TEXT SHOWN
Following numerous injuries resulting from dockless scooter crashes, doctors at Dell Seton Medical Center recommended that scooter riders wear a helmet as well as protective knee- and elbow pads.

In April, Austin City Council authorized a dockless mobility operator's license, allowing for electric scooter companies such as Bird and Lime to operate in the city legally.

The following month, the city adopted emergency administrative rules governing dockless mobility technology, including scooters and bikes, through Sept. 10. This emergency was declared in the name of public safety.

Today, there are at least 1,021 dockless scooters and 1,100 dockless bicycles licensed to operate in a specific downtown zone roughly bordered by MoPac, Oltorf Street, Chicon Street and Martin Luther King Boulevard. Additional licenses have been granted in areas outside of this zone.

In the last couple of weeks, patients have arrived at Dell Seton Medical Center "pretty much on a daily basis" with a variety of injuries sustained on scooters, Dell Seton's ER Medical Director Christopher Ziebell said at a press conference on Friday.

Most of those patients have sustained minor injuries, such as broken bones, scrapes, bruises and sprains that prompt a visit to the ER but do not require hospitalization, Ziebell said.

However, at least five patients have been hospitalized, three with severe head trauma, caused by scooter crashes, according to Robert Buchanan, chief of neurosurgery at Dell Seton Medical Center.

"The possibility of life-changing, or life-ending, injuries are tremendous," Buchanan said at the press conference, due to the force of the scooter, which can reach speeds of 15 miles per hour.

Buchanan said the scooters may also pose a risk to others caught in the scooter rider's path, whether on sidewalks, in the bike lane or on the road.

He encouraged riders and Austin residents to complete the city's Dockless Mobility Community Survey, which is open through Aug. 31, to help improve the administrative rules in place.

"People just really need to recognize that these are motor vehicles, and they need to be treated with that kind of respect," Ziebell said.

DATASET EXTRACT
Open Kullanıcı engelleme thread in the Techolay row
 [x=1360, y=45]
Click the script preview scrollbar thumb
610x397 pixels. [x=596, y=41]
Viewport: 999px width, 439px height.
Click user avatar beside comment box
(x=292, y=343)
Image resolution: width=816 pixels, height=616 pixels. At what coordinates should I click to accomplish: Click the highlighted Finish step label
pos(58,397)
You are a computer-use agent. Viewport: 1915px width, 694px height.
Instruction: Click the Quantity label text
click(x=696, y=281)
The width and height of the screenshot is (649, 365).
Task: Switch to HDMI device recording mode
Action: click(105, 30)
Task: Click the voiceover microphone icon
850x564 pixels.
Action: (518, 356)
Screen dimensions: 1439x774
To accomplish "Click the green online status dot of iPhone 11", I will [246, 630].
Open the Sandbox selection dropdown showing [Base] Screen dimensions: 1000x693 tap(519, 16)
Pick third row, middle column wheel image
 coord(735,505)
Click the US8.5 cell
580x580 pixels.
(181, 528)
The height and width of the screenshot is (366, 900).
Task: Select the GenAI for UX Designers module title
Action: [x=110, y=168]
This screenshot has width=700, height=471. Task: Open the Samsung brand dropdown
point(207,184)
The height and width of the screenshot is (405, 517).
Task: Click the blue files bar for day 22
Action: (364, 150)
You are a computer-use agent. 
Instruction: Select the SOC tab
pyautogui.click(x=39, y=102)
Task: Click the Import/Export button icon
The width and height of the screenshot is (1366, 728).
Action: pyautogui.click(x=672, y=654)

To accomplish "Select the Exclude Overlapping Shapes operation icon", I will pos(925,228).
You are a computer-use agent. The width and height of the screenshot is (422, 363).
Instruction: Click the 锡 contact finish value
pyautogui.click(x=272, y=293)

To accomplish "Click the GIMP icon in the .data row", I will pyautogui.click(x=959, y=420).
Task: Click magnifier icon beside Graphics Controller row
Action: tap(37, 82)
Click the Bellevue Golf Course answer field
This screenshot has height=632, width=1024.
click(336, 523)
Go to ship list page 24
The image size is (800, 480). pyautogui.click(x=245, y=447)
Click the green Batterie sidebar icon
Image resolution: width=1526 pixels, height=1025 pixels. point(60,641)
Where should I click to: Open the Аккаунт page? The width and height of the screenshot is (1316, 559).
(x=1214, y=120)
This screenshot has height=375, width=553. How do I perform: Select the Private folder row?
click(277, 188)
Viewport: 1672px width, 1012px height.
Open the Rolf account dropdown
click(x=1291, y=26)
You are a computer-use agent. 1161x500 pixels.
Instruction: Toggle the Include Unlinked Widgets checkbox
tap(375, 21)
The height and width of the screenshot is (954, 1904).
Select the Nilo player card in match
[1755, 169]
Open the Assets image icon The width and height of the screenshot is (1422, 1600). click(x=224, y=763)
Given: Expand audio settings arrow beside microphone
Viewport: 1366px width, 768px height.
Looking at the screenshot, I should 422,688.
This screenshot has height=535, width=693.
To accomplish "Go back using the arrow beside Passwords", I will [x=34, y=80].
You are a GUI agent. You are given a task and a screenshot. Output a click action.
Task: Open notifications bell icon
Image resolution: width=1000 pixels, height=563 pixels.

INSTRUCTIONS FOR THE TASK
Decide whether each statement below agrees with the article on scooter injuries in Austin, answering yes or no and quoting the deciding words from the article.
1. The scooters can go as fast as 15 miles per hour.
2. The city's emergency administrative rules for dockless mobility ran through Aug. 31.
3. Most of the scooter patients seen at Dell Seton Medical Center needed to be hospitalized.

ANSWER FOR THE TASK
1. Yes: "which can reach speeds of 15 miles per hour"
2. No: "governing dockless mobility technology, including scooters and bikes, through Sept. 10"
3. No: "prompt a visit to the ER but do not require hospitalization"